Are they O-ring sealed parts? I think the correct way to tighten O-ring fittings is to tighten it until it’s snug, and then another little bit (1/16 - 1/8 of a turn). I have been criticized a few times in the past since I have a tendency to overtighten O-ring parts and then the O-ring gets extruded or is crushed.
Hi @tguajard,
There are various screw tightness indications in our BlueROV2 assembly guide, although they’re based on the specific parts, or the tools that come with the ROV kit. As @btrue mentioned, the advice there for penetrators is
It’s worth noting that our new WetLink penetrators do actually have tightening-torque specifications, and since the part that mates with the end caps is the same (material + size + o-ring) then that specification (3.5Nm) likely applies for our M10 potted penetrators as well.

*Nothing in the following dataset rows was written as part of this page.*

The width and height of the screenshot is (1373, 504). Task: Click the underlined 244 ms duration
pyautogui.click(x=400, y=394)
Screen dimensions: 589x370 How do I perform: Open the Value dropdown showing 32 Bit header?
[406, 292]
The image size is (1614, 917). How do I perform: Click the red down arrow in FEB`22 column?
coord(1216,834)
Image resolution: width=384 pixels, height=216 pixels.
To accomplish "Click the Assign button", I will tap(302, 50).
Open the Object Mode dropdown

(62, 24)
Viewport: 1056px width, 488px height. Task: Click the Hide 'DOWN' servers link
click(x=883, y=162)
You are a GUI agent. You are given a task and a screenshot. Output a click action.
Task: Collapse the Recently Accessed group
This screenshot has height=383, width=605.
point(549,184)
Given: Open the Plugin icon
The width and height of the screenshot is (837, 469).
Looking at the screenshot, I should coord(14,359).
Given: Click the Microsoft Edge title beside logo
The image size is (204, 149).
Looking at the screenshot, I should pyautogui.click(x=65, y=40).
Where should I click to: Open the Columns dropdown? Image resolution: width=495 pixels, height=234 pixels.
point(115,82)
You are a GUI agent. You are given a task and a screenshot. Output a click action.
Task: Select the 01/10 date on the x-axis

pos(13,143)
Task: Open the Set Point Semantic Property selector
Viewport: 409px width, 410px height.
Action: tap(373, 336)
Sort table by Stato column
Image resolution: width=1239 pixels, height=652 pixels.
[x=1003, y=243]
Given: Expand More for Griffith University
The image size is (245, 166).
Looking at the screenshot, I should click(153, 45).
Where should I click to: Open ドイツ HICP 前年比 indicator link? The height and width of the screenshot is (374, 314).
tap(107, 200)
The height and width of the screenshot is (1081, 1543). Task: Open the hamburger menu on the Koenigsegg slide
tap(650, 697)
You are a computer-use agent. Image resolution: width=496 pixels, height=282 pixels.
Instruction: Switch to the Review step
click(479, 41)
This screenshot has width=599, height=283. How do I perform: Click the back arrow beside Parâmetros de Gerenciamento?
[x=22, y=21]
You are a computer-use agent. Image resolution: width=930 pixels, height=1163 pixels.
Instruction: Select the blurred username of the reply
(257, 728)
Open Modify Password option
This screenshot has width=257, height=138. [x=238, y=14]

I brought this question up internally and was told the end-cap bolt tightness is likely just the relevant one for stainless M3 bolts, but the relevant design engineer will be able to confirm next week. The best resource I could find for that is this tightening torques table. The closest match there was DIN 7984 - Hexagon socket thin head cap screws, which applies to the A4-70 bolts that we use, so that suggests a max tightening torque of 0.6Nm. I’ll try to get back with confirmation next week on whether that’s appropriate.
Note that the screw tightness for the various frame components is determined by things like whether the screws are indenting into the frame (as covered in the guide I linked to), so those will likely have different torque specifications that are more difficult to estimate effectively.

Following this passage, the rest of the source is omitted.